>> BEGIN Document extract

# Equipment thoughts for an "elegant" nano?



## LancsRick (22 Dec 2012)

Some of you will have seen that I'm looking to sell off my Fluval Edge (23l) due to the access restrictions that come with the tank structure. That said, it has at least made me appreciate the importance of the tank aesthetics as well as the aquascaping part of things - my Rio 180 and Trigon 190 are anything but subtle in their deisgn (although they're good looking tanks), and I'd quite like to make a truly elegant nano setup.

Criteria I've set myself:

- Circa 30litres - I found my 14l P@H nano really quite small, but equally I don't want a massive tank upstairs since I have real paranoia about tanks of water upstairs!
- Lid is required - Due to the resident furball, I can't have an open top tank
- Custom built stand - I've got plenty of woodworking facilities, so I'll make a custom cabinet from the usual pine framework and MDF cladding
- Primarily Cherry Red habitat
- Transparent colourless pipework


So considering the above, I'm going to put the cabinet to one side for the time being, since I can design and make that myself from raw materials, once I know what the rest of the setup will be.

Money IS an object here, so I'm not going to splash out daft cash on an ADA offering or similar, I honestly don't see the point.

>> END Document extract
>> BEGIN Material

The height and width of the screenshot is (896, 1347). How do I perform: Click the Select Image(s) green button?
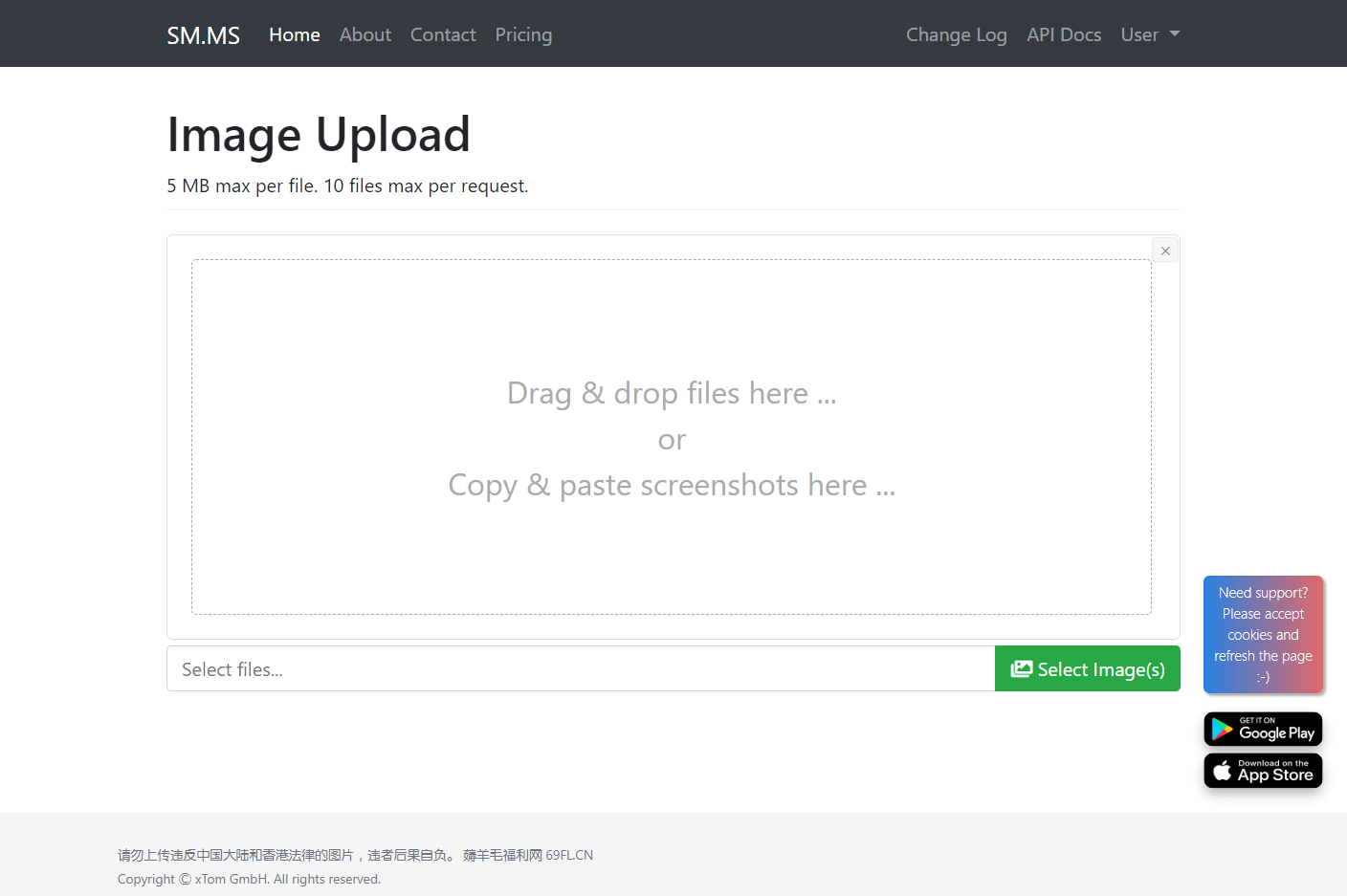point(1088,668)
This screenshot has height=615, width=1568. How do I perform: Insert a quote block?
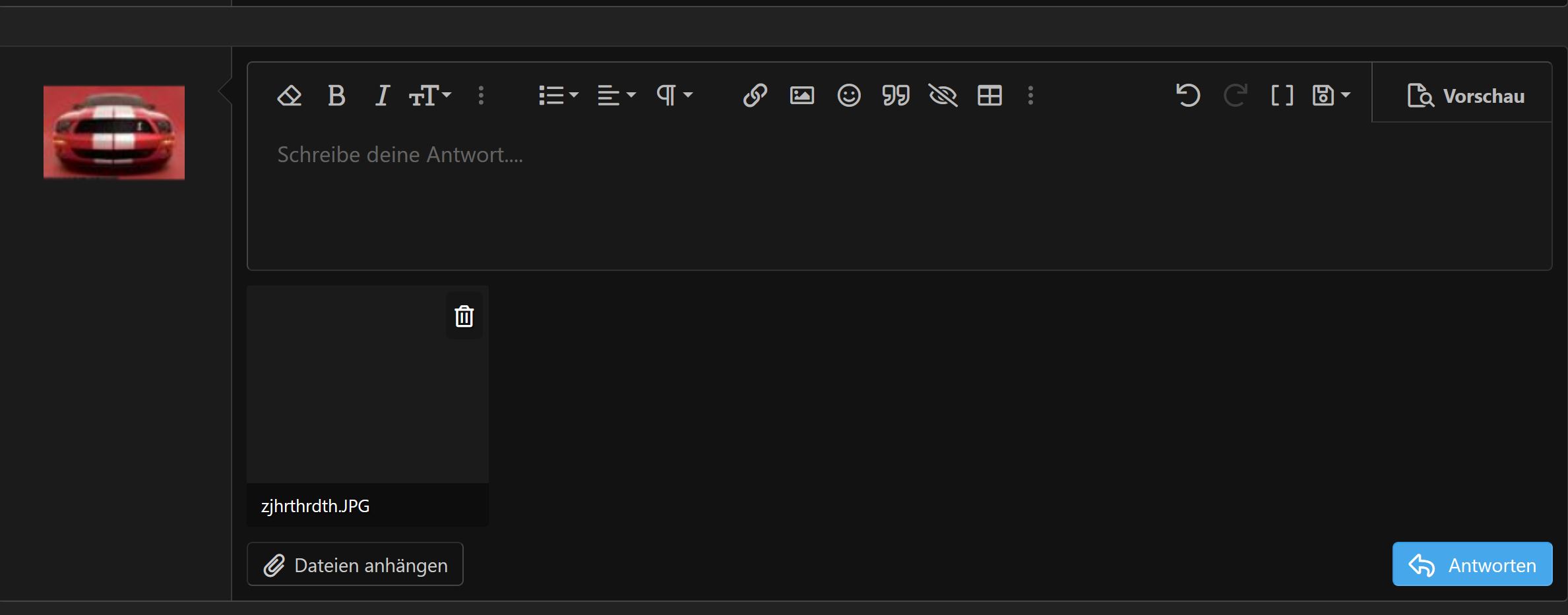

>> END Material

*Description of the task*
Extract, word for word, the passage of the nano aquarium forum post above that opens with the words containing "Some of you" and closes with "of water upstairs!".

*Result for this exercise*
Some of you will have seen that I'm looking to sell off my Fluval Edge (23l) due to the access restrictions that come with the tank structure. That said, it has at least made me appreciate the importance of the tank aesthetics as well as the aquascaping part of things - my Rio 180 and Trigon 190 are anything but subtle in their deisgn (although they're good looking tanks), and I'd quite like to make a truly elegant nano setup.

Criteria I've set myself:

- Circa 30litres - I found my 14l P@H nano really quite small, but equally I don't want a massive tank upstairs since I have real paranoia about tanks of water upstairs!